Source material:

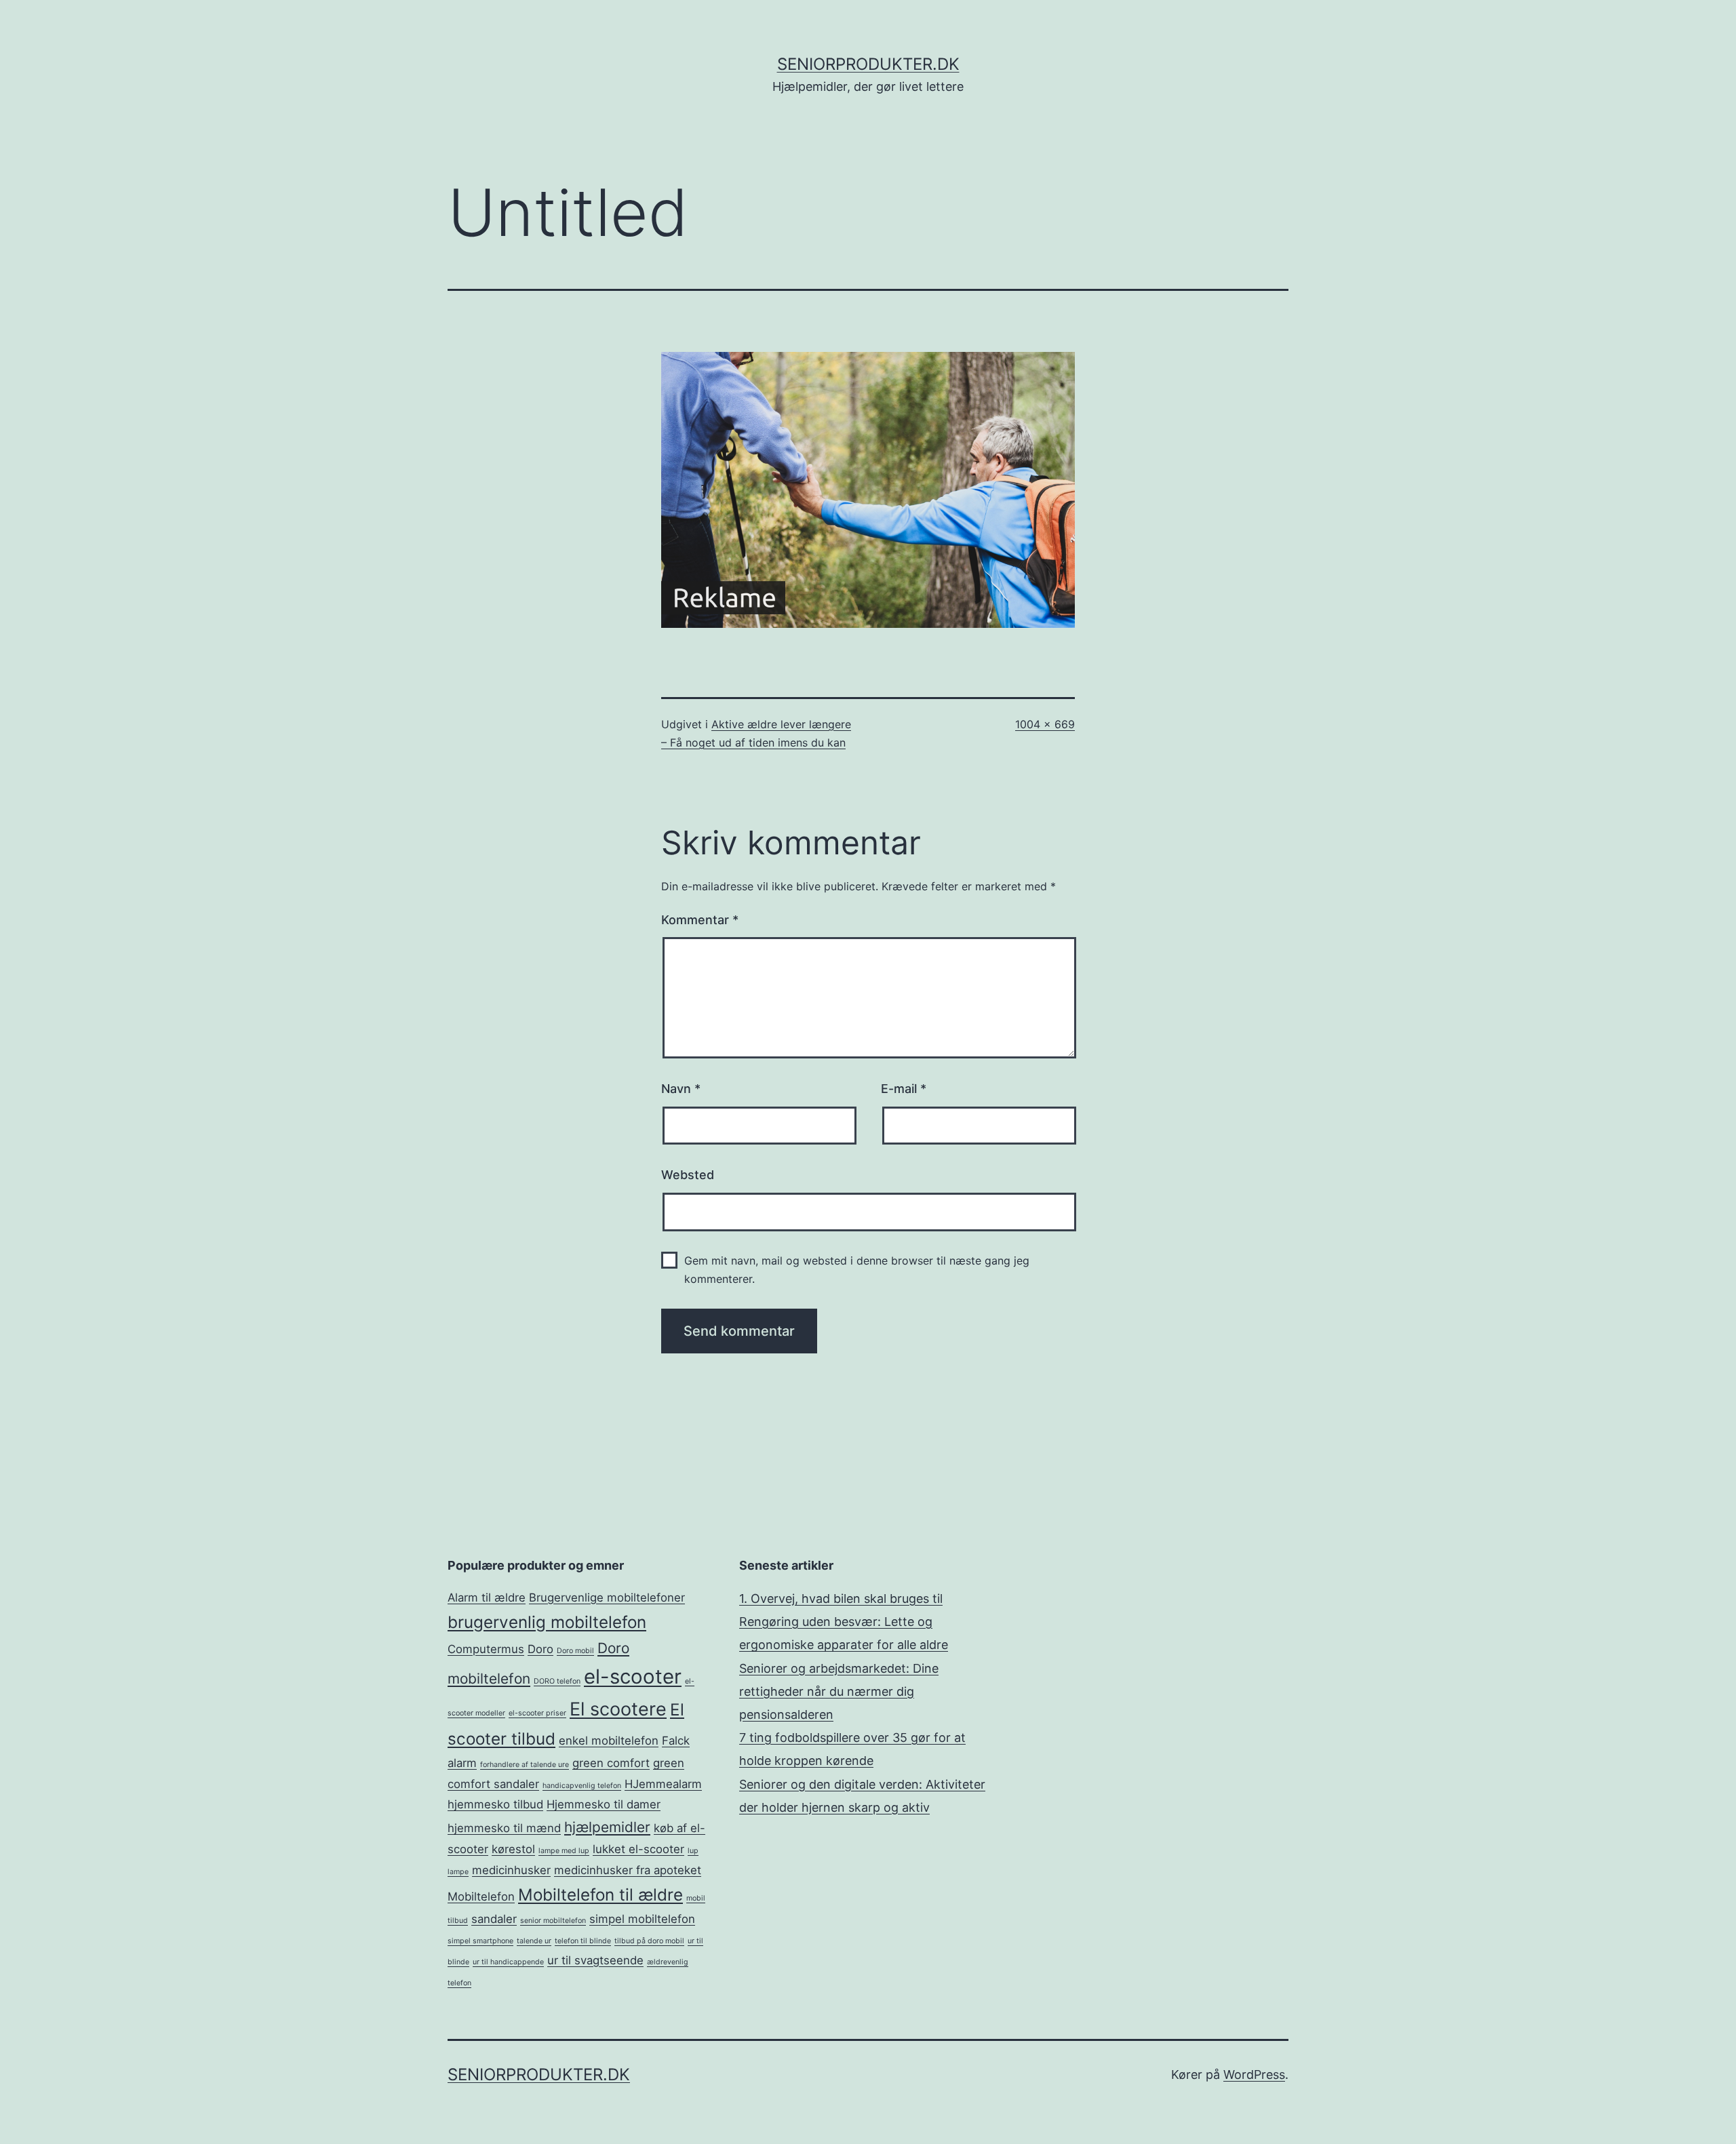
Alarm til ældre (487, 1597)
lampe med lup (563, 1850)
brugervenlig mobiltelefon (547, 1622)
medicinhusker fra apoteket (627, 1870)
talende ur (534, 1941)
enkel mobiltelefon (608, 1740)
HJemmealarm (663, 1784)
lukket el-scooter (638, 1849)
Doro (540, 1649)
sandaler (494, 1919)
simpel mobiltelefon (642, 1919)
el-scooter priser (537, 1713)
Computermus (486, 1649)
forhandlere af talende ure (524, 1764)
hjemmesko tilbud (495, 1804)
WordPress (1254, 2074)
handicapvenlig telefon (581, 1785)
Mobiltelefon (481, 1896)
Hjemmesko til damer (603, 1804)
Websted (687, 1175)
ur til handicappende (508, 1962)
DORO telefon (557, 1681)
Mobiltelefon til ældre (600, 1895)
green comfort (611, 1763)
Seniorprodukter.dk (868, 64)
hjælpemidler (607, 1827)
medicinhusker (511, 1870)
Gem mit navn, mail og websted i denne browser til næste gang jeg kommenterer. (856, 1270)
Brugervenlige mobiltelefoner (607, 1597)
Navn (681, 1088)
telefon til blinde (583, 1941)
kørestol (513, 1849)
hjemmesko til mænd (504, 1828)
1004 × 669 (1045, 724)
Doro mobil (575, 1650)
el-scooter (633, 1676)
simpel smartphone (480, 1941)
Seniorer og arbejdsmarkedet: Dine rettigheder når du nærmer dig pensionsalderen (839, 1691)
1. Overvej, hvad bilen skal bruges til (841, 1598)
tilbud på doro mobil (649, 1941)
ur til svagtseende (595, 1960)
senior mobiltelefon (553, 1920)
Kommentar (699, 920)
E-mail (903, 1088)
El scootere (618, 1709)
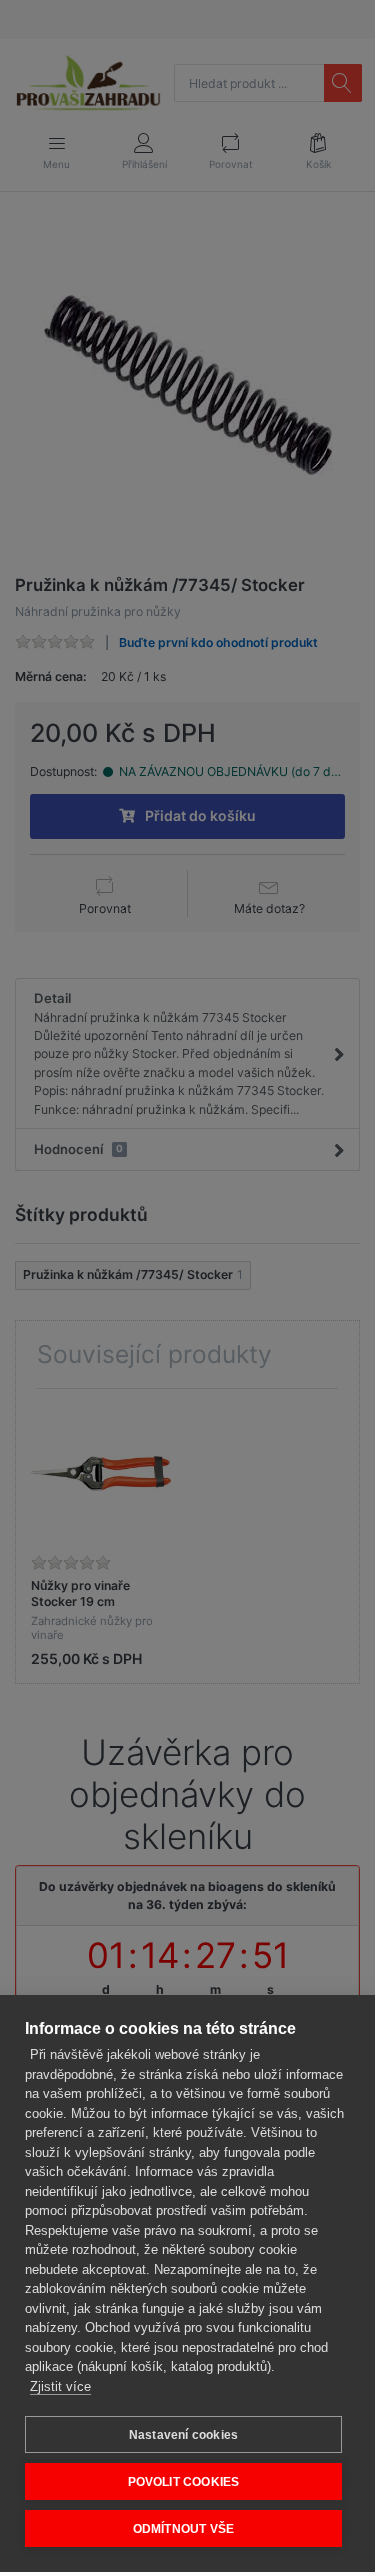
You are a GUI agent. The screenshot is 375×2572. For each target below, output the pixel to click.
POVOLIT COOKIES (184, 2482)
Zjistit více (60, 2386)
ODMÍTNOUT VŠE (184, 2529)
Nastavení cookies (183, 2435)
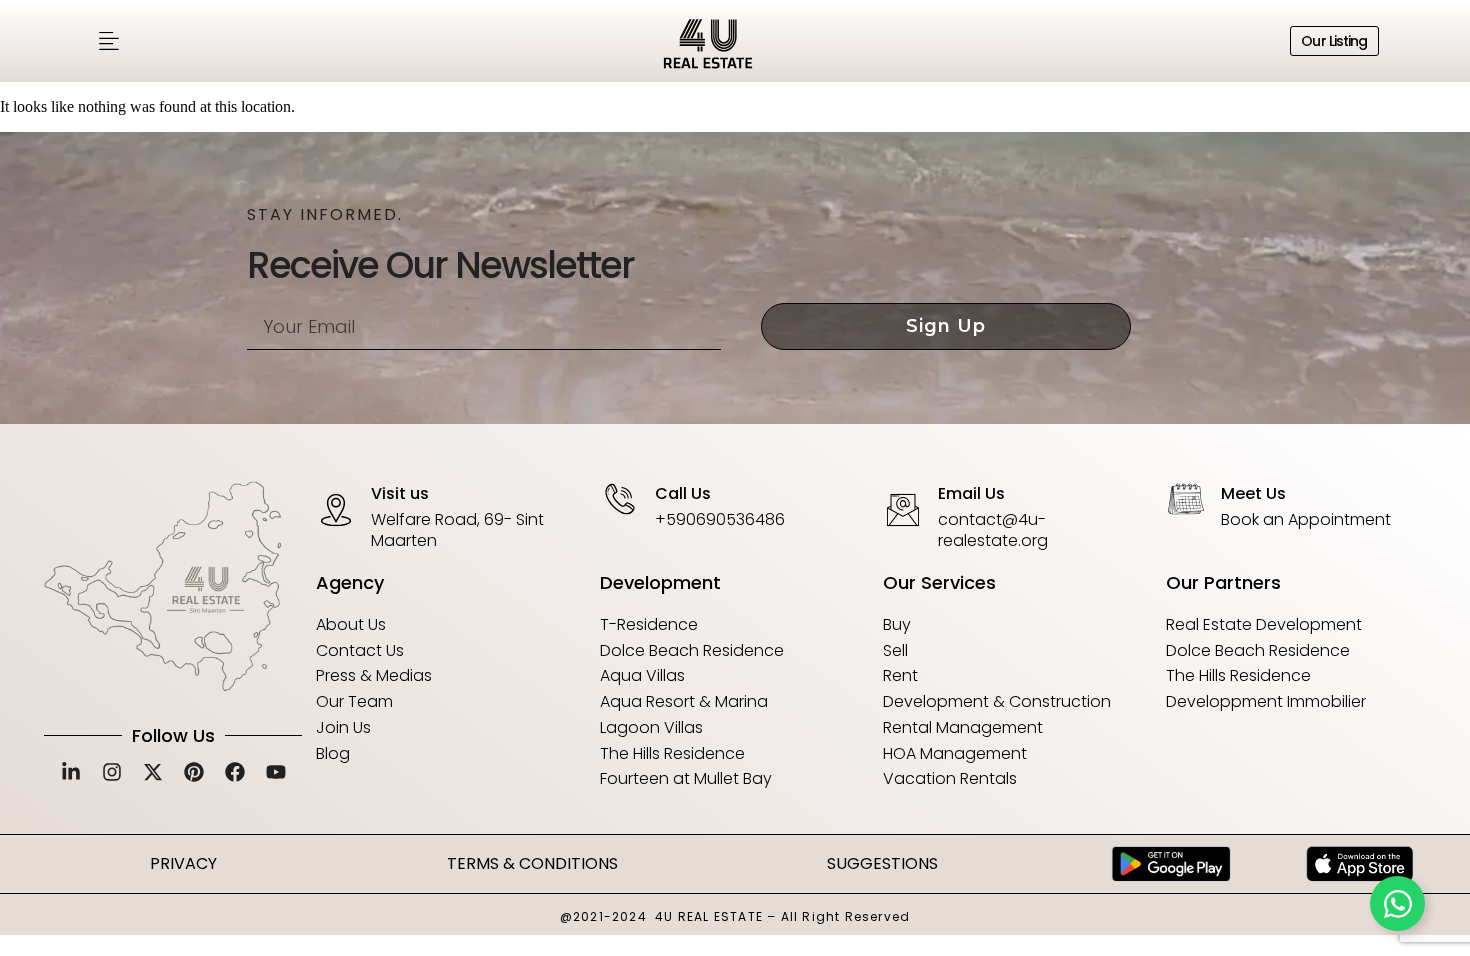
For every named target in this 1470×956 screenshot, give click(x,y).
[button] (109, 41)
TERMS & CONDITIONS (532, 863)
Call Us (683, 493)
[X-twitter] (153, 772)
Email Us (971, 493)
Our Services (939, 582)
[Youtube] (276, 772)
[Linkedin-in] (71, 772)
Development (660, 582)
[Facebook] (235, 772)
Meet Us (1253, 493)
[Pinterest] (194, 772)
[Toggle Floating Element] (1397, 903)
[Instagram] (112, 772)
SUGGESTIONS (882, 863)
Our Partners (1223, 582)
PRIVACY (183, 863)
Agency (350, 582)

Required action: Reproduce all the data as it stands. The pictures are not part of the copy.

Answer box:
Alarm til ældre (487, 1597)
lampe med lup (563, 1850)
brugervenlig mobiltelefon (547, 1622)
medicinhusker fra apoteket (627, 1870)
talende ur (534, 1941)
enkel mobiltelefon (608, 1740)
HJemmealarm (663, 1784)
lukket el-scooter (638, 1849)
Doro (540, 1649)
sandaler (494, 1919)
simpel mobiltelefon (642, 1919)
el-scooter priser (537, 1713)
Computermus (486, 1649)
forhandlere af talende ure (524, 1764)
hjemmesko tilbud (495, 1804)
WordPress (1254, 2074)
handicapvenlig telefon (581, 1785)
Mobiltelefon (481, 1896)
Hjemmesko til damer (603, 1804)
Websted (687, 1175)
ur til handicappende (508, 1962)
DORO telefon (557, 1681)
Mobiltelefon til ældre (600, 1895)
green comfort (611, 1763)
Seniorprodukter.dk (868, 64)
hjælpemidler (607, 1827)
medicinhusker (511, 1870)
Gem mit navn, mail og websted i denne browser til næste gang jeg kommenterer. (856, 1270)
Brugervenlige mobiltelefoner (607, 1597)
Navn (681, 1088)
telefon til blinde (583, 1941)
kørestol (513, 1849)
hjemmesko til mænd (504, 1828)
1004 × 669 (1045, 724)
Doro mobil (575, 1650)
el-scooter (633, 1676)
simpel smartphone (480, 1941)
Seniorer og arbejdsmarkedet: Dine rettigheder når du nærmer dig pensionsalderen (839, 1691)
1. Overvej, hvad bilen skal bruges til (841, 1598)
tilbud på doro mobil (649, 1941)
ur til svagtseende (595, 1960)
senior mobiltelefon (553, 1920)
Kommentar (699, 920)
E-mail (903, 1088)
El scootere (618, 1709)
You are a GUI agent. The screenshot is 375×2572. For each target below, output the pixel to click.
POVOLIT COOKIES (184, 2482)
Zjistit více (60, 2386)
ODMÍTNOUT VŠE (184, 2529)
Nastavení cookies (183, 2435)
For every named target in this 1470×956 screenshot, give click(x,y).
[button] (109, 41)
TERMS & CONDITIONS (532, 863)
Call Us (683, 493)
[X-twitter] (153, 772)
Email Us (971, 493)
Our Services (939, 582)
[Youtube] (276, 772)
[Linkedin-in] (71, 772)
Development (660, 582)
[Facebook] (235, 772)
Meet Us (1253, 493)
[Pinterest] (194, 772)
[Toggle Floating Element] (1397, 903)
[Instagram] (112, 772)
SUGGESTIONS (882, 863)
Our Partners (1223, 582)
PRIVACY (183, 863)
Agency (350, 582)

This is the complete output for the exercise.